(Collected data)
[Start of Attachment]

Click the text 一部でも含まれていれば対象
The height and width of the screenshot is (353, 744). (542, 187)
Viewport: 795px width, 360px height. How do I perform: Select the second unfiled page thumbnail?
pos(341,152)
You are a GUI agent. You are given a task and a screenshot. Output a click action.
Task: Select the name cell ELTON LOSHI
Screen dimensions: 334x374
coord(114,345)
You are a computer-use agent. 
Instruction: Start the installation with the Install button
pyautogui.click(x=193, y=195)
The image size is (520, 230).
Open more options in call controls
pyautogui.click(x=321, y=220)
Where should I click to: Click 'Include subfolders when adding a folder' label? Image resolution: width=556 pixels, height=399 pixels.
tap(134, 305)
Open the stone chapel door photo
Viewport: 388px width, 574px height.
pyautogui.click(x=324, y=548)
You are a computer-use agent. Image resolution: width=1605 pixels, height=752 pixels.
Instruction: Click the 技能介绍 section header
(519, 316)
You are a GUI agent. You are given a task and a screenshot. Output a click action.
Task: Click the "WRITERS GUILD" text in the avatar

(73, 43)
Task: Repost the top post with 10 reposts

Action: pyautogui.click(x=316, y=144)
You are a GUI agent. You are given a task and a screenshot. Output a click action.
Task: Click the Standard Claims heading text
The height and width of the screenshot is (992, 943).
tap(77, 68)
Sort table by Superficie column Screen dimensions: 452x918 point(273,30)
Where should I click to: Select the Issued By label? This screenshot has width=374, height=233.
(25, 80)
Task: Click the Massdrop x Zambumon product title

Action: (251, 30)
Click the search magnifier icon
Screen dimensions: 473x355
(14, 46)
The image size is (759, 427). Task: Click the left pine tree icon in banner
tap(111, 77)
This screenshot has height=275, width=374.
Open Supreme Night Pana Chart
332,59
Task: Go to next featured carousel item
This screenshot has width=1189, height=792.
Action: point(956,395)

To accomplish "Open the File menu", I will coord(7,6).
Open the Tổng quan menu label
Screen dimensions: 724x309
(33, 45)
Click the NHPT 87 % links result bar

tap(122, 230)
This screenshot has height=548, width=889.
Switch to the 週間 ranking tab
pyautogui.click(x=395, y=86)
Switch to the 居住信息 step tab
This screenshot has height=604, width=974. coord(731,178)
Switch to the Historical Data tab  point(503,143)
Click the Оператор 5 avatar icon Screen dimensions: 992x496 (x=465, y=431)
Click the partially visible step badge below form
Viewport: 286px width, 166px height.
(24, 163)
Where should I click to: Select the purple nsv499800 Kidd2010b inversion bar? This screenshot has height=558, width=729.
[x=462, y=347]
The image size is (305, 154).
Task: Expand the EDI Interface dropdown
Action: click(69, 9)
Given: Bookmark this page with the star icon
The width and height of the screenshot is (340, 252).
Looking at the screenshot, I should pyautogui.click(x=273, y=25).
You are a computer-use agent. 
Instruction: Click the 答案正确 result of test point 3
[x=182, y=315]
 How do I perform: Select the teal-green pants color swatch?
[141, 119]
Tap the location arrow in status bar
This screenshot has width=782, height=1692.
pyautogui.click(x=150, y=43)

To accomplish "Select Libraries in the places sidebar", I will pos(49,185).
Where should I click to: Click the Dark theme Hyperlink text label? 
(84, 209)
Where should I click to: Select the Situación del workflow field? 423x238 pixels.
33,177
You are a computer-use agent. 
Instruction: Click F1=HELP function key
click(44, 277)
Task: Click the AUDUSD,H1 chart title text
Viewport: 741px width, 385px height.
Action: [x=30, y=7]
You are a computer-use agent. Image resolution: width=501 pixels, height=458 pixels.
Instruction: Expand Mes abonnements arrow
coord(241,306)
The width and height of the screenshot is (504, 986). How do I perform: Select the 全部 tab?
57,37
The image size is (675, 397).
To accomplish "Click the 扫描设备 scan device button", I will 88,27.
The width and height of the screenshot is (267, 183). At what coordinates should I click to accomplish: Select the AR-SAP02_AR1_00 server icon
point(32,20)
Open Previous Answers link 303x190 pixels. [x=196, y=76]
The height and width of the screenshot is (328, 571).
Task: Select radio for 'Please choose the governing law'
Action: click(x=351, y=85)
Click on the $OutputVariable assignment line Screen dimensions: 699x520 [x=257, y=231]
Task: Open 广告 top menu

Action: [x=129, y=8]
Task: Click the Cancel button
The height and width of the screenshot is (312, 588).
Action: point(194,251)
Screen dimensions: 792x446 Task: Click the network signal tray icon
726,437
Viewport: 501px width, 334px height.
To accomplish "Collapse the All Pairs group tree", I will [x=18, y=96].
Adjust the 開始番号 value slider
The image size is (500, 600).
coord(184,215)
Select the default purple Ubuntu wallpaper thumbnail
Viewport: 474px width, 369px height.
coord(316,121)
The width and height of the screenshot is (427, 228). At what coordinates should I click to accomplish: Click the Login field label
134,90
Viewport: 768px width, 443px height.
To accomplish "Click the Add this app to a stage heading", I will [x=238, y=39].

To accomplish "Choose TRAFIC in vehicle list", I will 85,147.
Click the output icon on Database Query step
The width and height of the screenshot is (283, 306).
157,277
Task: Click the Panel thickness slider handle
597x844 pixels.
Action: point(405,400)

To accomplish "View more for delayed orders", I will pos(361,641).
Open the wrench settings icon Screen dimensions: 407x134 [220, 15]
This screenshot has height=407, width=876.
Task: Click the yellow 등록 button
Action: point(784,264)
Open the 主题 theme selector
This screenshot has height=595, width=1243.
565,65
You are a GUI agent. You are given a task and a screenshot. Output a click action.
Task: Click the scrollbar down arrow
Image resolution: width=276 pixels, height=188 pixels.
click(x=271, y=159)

[End of Attachment]

INSTRUCTIONS TO FOLLOW: Using the data above, output each line exactly.

RESULT OF THIS TASK:
Click the text 一部でも含まれていれば対象
The height and width of the screenshot is (353, 744). (542, 187)
Viewport: 795px width, 360px height. How do I perform: Select the second unfiled page thumbnail?
pos(341,152)
You are a GUI agent. You are given a task and a screenshot. Output a click action.
Task: Select the name cell ELTON LOSHI
Screen dimensions: 334x374
coord(114,345)
You are a computer-use agent. 
Instruction: Start the installation with the Install button
pyautogui.click(x=193, y=195)
The image size is (520, 230).
Open more options in call controls
pyautogui.click(x=321, y=220)
Where should I click to: Click 'Include subfolders when adding a folder' label? Image resolution: width=556 pixels, height=399 pixels.
tap(134, 305)
Open the stone chapel door photo
Viewport: 388px width, 574px height.
pyautogui.click(x=324, y=548)
You are a computer-use agent. Image resolution: width=1605 pixels, height=752 pixels.
Instruction: Click the 技能介绍 section header
(519, 316)
You are a GUI agent. You are given a task and a screenshot. Output a click action.
Task: Click the "WRITERS GUILD" text in the avatar

(73, 43)
Task: Repost the top post with 10 reposts

Action: pyautogui.click(x=316, y=144)
You are a GUI agent. You are given a task and a screenshot. Output a click action.
Task: Click the Standard Claims heading text
The height and width of the screenshot is (992, 943).
tap(77, 68)
Sort table by Superficie column Screen dimensions: 452x918 point(273,30)
Where should I click to: Select the Issued By label? This screenshot has width=374, height=233.
(25, 80)
Task: Click the Massdrop x Zambumon product title

Action: (251, 30)
Click the search magnifier icon
Screen dimensions: 473x355
(14, 46)
The image size is (759, 427). Task: Click the left pine tree icon in banner
tap(111, 77)
This screenshot has height=275, width=374.
Open Supreme Night Pana Chart
332,59
Task: Go to next featured carousel item
This screenshot has width=1189, height=792.
Action: point(956,395)

To accomplish "Open the File menu", I will coord(7,6).
Open the Tổng quan menu label
Screen dimensions: 724x309
(33, 45)
Click the NHPT 87 % links result bar

tap(122, 230)
This screenshot has height=548, width=889.
Switch to the 週間 ranking tab
pyautogui.click(x=395, y=86)
Switch to the 居住信息 step tab
This screenshot has height=604, width=974. coord(731,178)
Switch to the Historical Data tab  point(503,143)
Click the Оператор 5 avatar icon Screen dimensions: 992x496 (x=465, y=431)
Click the partially visible step badge below form
Viewport: 286px width, 166px height.
(24, 163)
Where should I click to: Select the purple nsv499800 Kidd2010b inversion bar? This screenshot has height=558, width=729.
[x=462, y=347]
The image size is (305, 154).
Task: Expand the EDI Interface dropdown
Action: click(69, 9)
Given: Bookmark this page with the star icon
The width and height of the screenshot is (340, 252).
Looking at the screenshot, I should pyautogui.click(x=273, y=25).
You are a computer-use agent. 
Instruction: Click the 答案正确 result of test point 3
[x=182, y=315]
 How do I perform: Select the teal-green pants color swatch?
[141, 119]
Tap the location arrow in status bar
This screenshot has width=782, height=1692.
pyautogui.click(x=150, y=43)

To accomplish "Select Libraries in the places sidebar", I will pos(49,185).
Where should I click to: Click the Dark theme Hyperlink text label? 
(84, 209)
Where should I click to: Select the Situación del workflow field? 423x238 pixels.
33,177
You are a computer-use agent. 
Instruction: Click F1=HELP function key
click(44, 277)
Task: Click the AUDUSD,H1 chart title text
Viewport: 741px width, 385px height.
Action: [x=30, y=7]
You are a computer-use agent. Image resolution: width=501 pixels, height=458 pixels.
Instruction: Expand Mes abonnements arrow
coord(241,306)
The width and height of the screenshot is (504, 986). How do I perform: Select the 全部 tab?
57,37
The image size is (675, 397).
To accomplish "Click the 扫描设备 scan device button", I will 88,27.
The width and height of the screenshot is (267, 183). At what coordinates should I click to accomplish: Select the AR-SAP02_AR1_00 server icon
point(32,20)
Open Previous Answers link 303x190 pixels. [x=196, y=76]
The height and width of the screenshot is (328, 571).
Task: Select radio for 'Please choose the governing law'
Action: click(x=351, y=85)
Click on the $OutputVariable assignment line Screen dimensions: 699x520 [x=257, y=231]
Task: Open 广告 top menu

Action: [x=129, y=8]
Task: Click the Cancel button
The height and width of the screenshot is (312, 588).
Action: point(194,251)
Screen dimensions: 792x446 Task: Click the network signal tray icon
726,437
Viewport: 501px width, 334px height.
To accomplish "Collapse the All Pairs group tree", I will [x=18, y=96].
Adjust the 開始番号 value slider
The image size is (500, 600).
coord(184,215)
Select the default purple Ubuntu wallpaper thumbnail
Viewport: 474px width, 369px height.
coord(316,121)
The width and height of the screenshot is (427, 228). At what coordinates should I click to accomplish: Click the Login field label
134,90
Viewport: 768px width, 443px height.
To accomplish "Click the Add this app to a stage heading", I will [x=238, y=39].

To accomplish "Choose TRAFIC in vehicle list", I will 85,147.
Click the output icon on Database Query step
The width and height of the screenshot is (283, 306).
157,277
Task: Click the Panel thickness slider handle
597x844 pixels.
Action: point(405,400)

To accomplish "View more for delayed orders", I will pos(361,641).
Open the wrench settings icon Screen dimensions: 407x134 [220, 15]
This screenshot has height=407, width=876.
Task: Click the yellow 등록 button
Action: point(784,264)
Open the 主题 theme selector
This screenshot has height=595, width=1243.
565,65
You are a GUI agent. You are given a task and a screenshot. Output a click action.
Task: Click the scrollbar down arrow
Image resolution: width=276 pixels, height=188 pixels.
click(x=271, y=159)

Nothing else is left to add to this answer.